Eight Amendment to Loan and Security Agreement, entered into as of April 5, 2018, by and between Telkonet and Heritage Bank of Commerce

EX-10.2 3 telkonet_10q-ex1002.htm EIGHT AMENDMENT TO LOAN AND SECURITY AGREEMENT

EXHIBIT 10.2

 

EIGHTH AMENDMENT

TO

LOAN AND SECURITY AGREEMENT

 

This Eighth Amendment to Loan and Security Agreement is entered into as of April 5, 2018 (the "Amendment"), by and among TELKONET, INC. ("Borrower"), and HERITAGE BANK OF COMMERCE ("Bank").

 

RECITALS

 

Borrower and Bank are parties to that certain Loan and Security Agreement dated as of September 30, 2014 and as amended from time to time, including pursuant to that certain First Amendment to Loan and Security Agreement dated as of February 17, 2016, that certain Second Amendment to Loan and Security Agreement dated as of October 27, 2016, that certain Third Amendment to Loan and Security Agreement dated as of January 25, 2017, that certain Fourth Amendment to Loan and Security Agreement dated as of March 29, 2017, that certain Fifth Amendment to Loan and Security Agreement dated as of August 29, 2017, that certain Sixth Amendment to Loan and Security Agreement dated as of October 23, 2017 and that certain Seventh Amendment to Loan and Security Agreement dated as of February 2, 2018 (collectively, the "Agreement").

 

AGREEMENT

 

NOW, THEREFORE, the parties agree as follows:

 

1. Effective as of March 31, 2018, the last sentence in Section 6.9(b) of the Agreement is amended and restated in its entirety to read as follows:

 

Notwithstanding the foregoing, if Telkonet, Inc. fails to comply with the foregoing required EBITDA covenant as of any particular quarterly measurement date (the "Measurement Date"), Borrowers shall be deemed in compliance with this Section 6.9(b) if Borrowers' unrestricted cash maintained in its accounts at Bank (x) is in excess of $5,000,000 at all times during the fiscal quarter ending on such Measurement Date and (y) continues to be in excess of $5,000,000 at all times following the Measurement Date, until Borrower is in compliance with the EBITDA covenant as of a subsequent Measurement Date.

 

2. Exhibit D to the Agreement is replaced in its entirety with the Exhibit D attached hereto.

 

3. Borrower represents and warrants that the representations and warranties contained in the Agreement are true and correct as of the date of this Amendment, and that no Event of Default has occurred and is continuing.

 

4. Unless otherwise defined, all initially capitalized terms in this Amendment shall be as defined in the Agreement.
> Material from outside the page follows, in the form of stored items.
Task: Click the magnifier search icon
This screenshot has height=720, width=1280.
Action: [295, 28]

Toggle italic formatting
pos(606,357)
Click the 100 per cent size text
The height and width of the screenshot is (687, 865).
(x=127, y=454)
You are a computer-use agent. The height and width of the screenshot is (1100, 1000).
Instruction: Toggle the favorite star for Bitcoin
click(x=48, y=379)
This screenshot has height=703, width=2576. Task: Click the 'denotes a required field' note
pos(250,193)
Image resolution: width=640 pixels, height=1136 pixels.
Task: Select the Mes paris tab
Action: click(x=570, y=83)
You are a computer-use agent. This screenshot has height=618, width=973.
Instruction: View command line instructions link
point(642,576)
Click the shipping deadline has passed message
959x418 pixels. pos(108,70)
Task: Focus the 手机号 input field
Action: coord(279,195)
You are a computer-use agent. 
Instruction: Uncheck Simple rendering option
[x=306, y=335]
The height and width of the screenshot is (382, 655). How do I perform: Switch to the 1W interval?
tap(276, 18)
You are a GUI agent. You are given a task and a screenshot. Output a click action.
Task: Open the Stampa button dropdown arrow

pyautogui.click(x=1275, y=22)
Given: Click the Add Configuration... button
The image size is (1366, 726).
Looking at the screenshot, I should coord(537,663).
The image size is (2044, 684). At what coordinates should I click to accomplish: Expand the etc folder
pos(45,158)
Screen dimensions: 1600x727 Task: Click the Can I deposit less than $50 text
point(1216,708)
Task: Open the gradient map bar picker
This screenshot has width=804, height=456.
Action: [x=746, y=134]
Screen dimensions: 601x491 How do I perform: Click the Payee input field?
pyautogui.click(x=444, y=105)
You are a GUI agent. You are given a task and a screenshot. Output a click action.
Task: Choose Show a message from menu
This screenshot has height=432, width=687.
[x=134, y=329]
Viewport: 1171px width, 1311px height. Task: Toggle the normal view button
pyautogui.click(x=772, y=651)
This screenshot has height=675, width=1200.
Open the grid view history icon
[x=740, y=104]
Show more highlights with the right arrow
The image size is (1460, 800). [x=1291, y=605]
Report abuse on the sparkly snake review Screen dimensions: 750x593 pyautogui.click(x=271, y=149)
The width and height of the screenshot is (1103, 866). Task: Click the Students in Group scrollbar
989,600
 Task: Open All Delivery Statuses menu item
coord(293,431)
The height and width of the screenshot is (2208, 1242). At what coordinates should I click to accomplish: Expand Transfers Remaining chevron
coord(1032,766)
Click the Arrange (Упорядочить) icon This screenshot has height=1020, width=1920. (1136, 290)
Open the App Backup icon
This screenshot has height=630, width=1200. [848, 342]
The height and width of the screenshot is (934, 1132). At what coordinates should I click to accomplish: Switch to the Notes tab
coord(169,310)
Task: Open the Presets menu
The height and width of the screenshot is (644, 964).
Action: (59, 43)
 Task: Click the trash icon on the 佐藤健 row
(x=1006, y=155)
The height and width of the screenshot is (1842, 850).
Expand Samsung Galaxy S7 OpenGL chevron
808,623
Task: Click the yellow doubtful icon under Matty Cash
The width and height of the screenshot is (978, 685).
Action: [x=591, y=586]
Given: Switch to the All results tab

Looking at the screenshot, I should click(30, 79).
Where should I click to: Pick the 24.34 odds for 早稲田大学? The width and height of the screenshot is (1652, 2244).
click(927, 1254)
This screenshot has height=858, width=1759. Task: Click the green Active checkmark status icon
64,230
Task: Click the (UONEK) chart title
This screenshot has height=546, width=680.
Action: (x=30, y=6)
The Agreement, as amended hereby, shall be and remain in full force and effect in accordance with its respective terms and hereby is ratified and confirmed in all respects. Except as expressly set forth herein, the execution, delivery, and performance of this Amendment shall not operate as a waiver of, or as an amendment of, any right, power, or remedy of Bank under the Agreement, as in effect prior to the date hereof. Borrower ratifies and reaffirms the continuing effectiveness of all agreements entered into in connection with the Agreement.

 

5. This Amendment may be executed in two or more counterparts, each of which shall be deemed an original, but all of which together shall constitute one instrument. In the event that any signature is delivered by facsimile transmission or by e-mail delivery of a ".pdf' format data file, such signature shall create a valid and binding obligation of the party executing (or on whose behalf such signature is executed) with the same force and effect as if such facsimile or ".pdf' signature page were an original hereof.

 

6. As a condition to the effectiveness of this Amendment, Bank shall have received, in form and substance satisfactory to Bank, the following:

 

(a) the original signed Amendment, duly executed by Borrower;

 

(b) payment of all Bank Expenses incurred through the date of this Amendment; and

 

(c) such other documents, and completion of such other matters, as Bank may reasonably deem necessary or appropriate.

 

[SIGNATURE PAGE FOLLOWS]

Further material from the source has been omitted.